The Shaw Festival’s current production of Wait Until Dark is a curious example of a thriller that doesn’t thrill. What might have exciting and innovative in 1965 when Frederick Knott’s play premiered now seems not only tame but tedious. Jeffrey Hatcher’s 2013 adaptation, for which Hatcher claims to have added “a few more dramatic surprises”, seems to have done little to alleviate the tedium. When the well-known 1967 film starring Audrey Hepburn and Alan Arkin came out, Time Magazine said the film was superior to the stage version. After seeing the present Shaw production, one would have to agree.
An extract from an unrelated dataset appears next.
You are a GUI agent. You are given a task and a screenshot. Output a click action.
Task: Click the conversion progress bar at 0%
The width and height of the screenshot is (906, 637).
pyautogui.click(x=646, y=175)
Knott’s original play was set in 1966 in the Lower East Side of Manhattan. Hatcher’s adaptation relocates the action to 1944 in Greenwich Village. His rationale was to make Knott’s somewhat dated language sound more in place, to evoke the mood of film noir and to give the male characters who experienced World War II more motivation for their actions. That is all very well, but it does not change the play’s structure which is it main problem.
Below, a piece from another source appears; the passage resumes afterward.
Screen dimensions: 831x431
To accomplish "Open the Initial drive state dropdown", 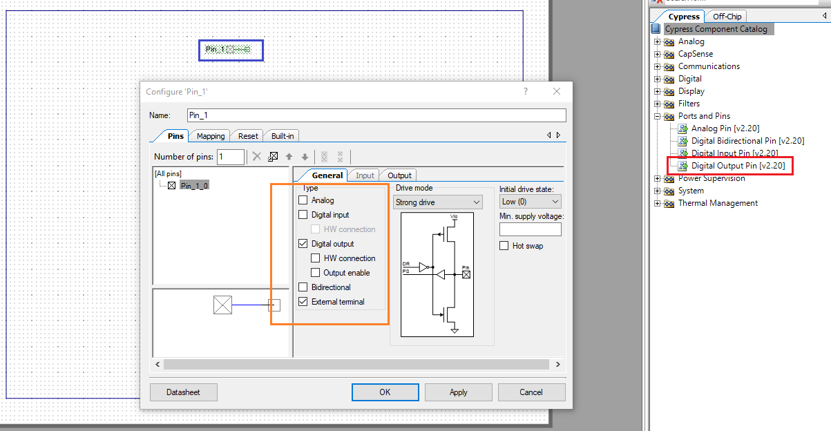I will 531,202.
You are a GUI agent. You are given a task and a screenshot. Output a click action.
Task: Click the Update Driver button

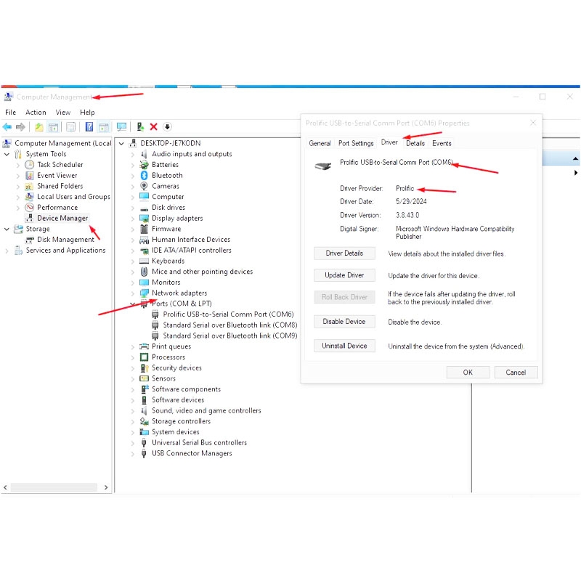(x=344, y=275)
The play opens with an unknown man murdering an unknown woman in a basement apartment and shoving her body into a closet. The next scene finds the same man, Harry Roat, explaining to Carlino, a fellow criminal, what his plan is. Knott gives Roat an extremely long expository speech in which Roat includes so many details about events that happened before the onstage action it is more likely to confuse rather than enlighten. The film obviates the need for this long narration by depicting all the events Roat describes.

The main point is that a doll containing something so valuable that people will kill for it has fallen into the hands of the photographer Sam Hendrix. Roat has searched Sam’s basement apartment and found nothing. His conclusion is that the doll must be in the apartment’s safe. After the criminals have finished planning, Sam’s wife Susan enters and we note that she is blind. As we discover, Susan has been blind for only a year following a car accident and is still trying to accommodate herself to her new life. Gloria, a young girl from the apartment upstairs, is meant to help her but is rather more of a nuisance.
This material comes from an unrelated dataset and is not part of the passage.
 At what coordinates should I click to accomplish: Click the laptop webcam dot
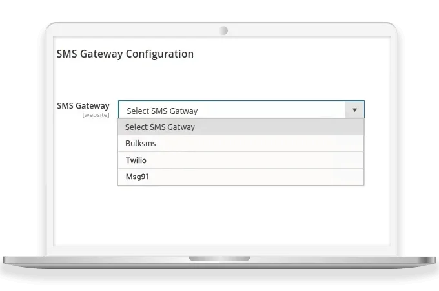click(223, 30)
While Sam is away at his studio, Carlino visits Susan claiming to be a policeman who is investigating the death of a woman whose body has been found nearby. His series of chats with Susan, since he keeps returning, give him further chances to search for the doll and find out whether Susan or Sam knows where the doll is. Susan says she knows nothing about a doll and that she and Sam have never used the safe, a remnant left from a previous tenant.
After Carlino’s first visit Mike Tilman, a man in uniform about Sam’s age, shows up. He says he is an old pal of Sam’s from their days in the Marines and is just dropping by while he is on leave. Altogether five strangers drop by the Hendrix apartment in just one day which ought to arouse suspicions in Susan far earlier than it does.
As it turns out none of this going and coming really matters. The sought-after doll is what Alfred Hitchcock called a “MacGuffin”, i.e., an object that is necessary to the plot but irrelevant to the story’s resolution. The entire point of the action is to set up the play’s last 15 minutes in which Susan fends off an attack by the murderous Roat. The idea is to demonstrate that someone people might regard as a helpless, blind woman can outwit and defeat a stronger, sighted man. Susan does this by unscrewing the fuses for all the lights in the flat so that Roat has to fight her in complete darkness, a situation where she has the advantage.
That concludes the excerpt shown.